WORK INSTRUCTIONS:
Transcribe every line of the material below exactly, leaving out the pictures.

RECORDS SHOWN:
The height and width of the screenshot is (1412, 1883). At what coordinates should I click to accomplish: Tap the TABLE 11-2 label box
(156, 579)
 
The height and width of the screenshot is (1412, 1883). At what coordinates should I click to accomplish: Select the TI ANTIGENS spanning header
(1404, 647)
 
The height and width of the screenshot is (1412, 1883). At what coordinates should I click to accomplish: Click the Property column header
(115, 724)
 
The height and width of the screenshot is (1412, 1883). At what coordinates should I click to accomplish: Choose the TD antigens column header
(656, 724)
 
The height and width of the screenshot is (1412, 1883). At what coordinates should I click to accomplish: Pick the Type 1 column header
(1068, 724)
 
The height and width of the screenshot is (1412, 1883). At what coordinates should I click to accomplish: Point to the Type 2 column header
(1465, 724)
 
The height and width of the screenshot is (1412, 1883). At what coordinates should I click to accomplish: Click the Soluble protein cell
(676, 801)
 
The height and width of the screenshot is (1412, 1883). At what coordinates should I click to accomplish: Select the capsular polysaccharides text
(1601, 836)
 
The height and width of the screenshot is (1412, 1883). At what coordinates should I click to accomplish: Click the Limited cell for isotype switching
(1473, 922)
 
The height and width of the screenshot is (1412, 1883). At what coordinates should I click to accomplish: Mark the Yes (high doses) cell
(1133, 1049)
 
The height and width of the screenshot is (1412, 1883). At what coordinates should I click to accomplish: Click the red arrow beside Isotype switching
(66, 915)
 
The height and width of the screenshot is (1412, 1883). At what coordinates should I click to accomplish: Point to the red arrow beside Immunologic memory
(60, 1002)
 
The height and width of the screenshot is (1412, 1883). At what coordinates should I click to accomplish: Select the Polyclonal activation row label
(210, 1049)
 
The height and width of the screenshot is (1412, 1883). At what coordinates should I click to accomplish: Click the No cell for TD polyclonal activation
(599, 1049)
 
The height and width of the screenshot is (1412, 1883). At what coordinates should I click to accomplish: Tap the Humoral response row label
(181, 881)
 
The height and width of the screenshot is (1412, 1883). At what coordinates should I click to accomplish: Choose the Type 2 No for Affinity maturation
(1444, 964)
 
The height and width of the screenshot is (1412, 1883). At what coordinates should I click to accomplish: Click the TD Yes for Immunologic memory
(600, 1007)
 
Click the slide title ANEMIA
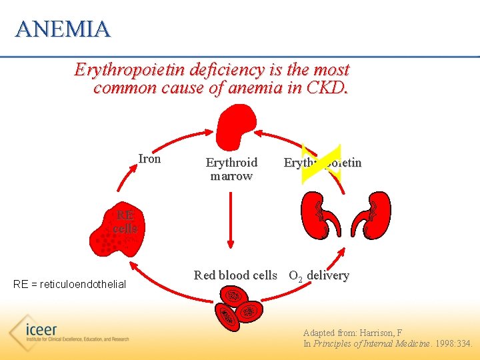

EXERCISE OUTPUT:
The height and width of the screenshot is (1412, 1883). At what coordinates should I click to accomplish: Tap the TABLE 11-2 label box
(156, 579)
 
The height and width of the screenshot is (1412, 1883). At what coordinates should I click to accomplish: Select the TI ANTIGENS spanning header
(1404, 647)
 
The height and width of the screenshot is (1412, 1883). At what coordinates should I click to accomplish: Click the Property column header
(115, 724)
 
The height and width of the screenshot is (1412, 1883). At what coordinates should I click to accomplish: Choose the TD antigens column header
(656, 724)
 
The height and width of the screenshot is (1412, 1883). At what coordinates should I click to accomplish: Pick the Type 1 column header
(1068, 724)
 
The height and width of the screenshot is (1412, 1883). At what coordinates should I click to accomplish: Point to the Type 2 column header
(1465, 724)
 
The height and width of the screenshot is (1412, 1883). At what coordinates should I click to accomplish: Click the Soluble protein cell
(676, 801)
 
The height and width of the screenshot is (1412, 1883). At what coordinates should I click to accomplish: Select the capsular polysaccharides text
(1601, 836)
 
The height and width of the screenshot is (1412, 1883). At what coordinates should I click to accomplish: Click the Limited cell for isotype switching
(1473, 922)
 
The height and width of the screenshot is (1412, 1883). At what coordinates should I click to accomplish: Mark the Yes (high doses) cell
(1133, 1049)
 
The height and width of the screenshot is (1412, 1883). At what coordinates should I click to accomplish: Click the red arrow beside Isotype switching
(66, 915)
 
The height and width of the screenshot is (1412, 1883). At what coordinates should I click to accomplish: Point to the red arrow beside Immunologic memory
(60, 1002)
 
The height and width of the screenshot is (1412, 1883). At what coordinates should I click to accomplish: Select the Polyclonal activation row label
(210, 1049)
 
The height and width of the screenshot is (1412, 1883). At what coordinates should I click to accomplish: Click the No cell for TD polyclonal activation
(599, 1049)
 
The height and width of the screenshot is (1412, 1883). At what coordinates should I click to accomplish: Tap the Humoral response row label
(181, 881)
 
The height and width of the screenshot is (1412, 1883). At what coordinates should I click to accomplish: Choose the Type 2 No for Affinity maturation
(1444, 964)
 
The height and width of the screenshot is (1412, 1883). At what coordinates should I click to accomplish: Click the TD Yes for Immunologic memory
(600, 1007)
 
Click the slide title ANEMIA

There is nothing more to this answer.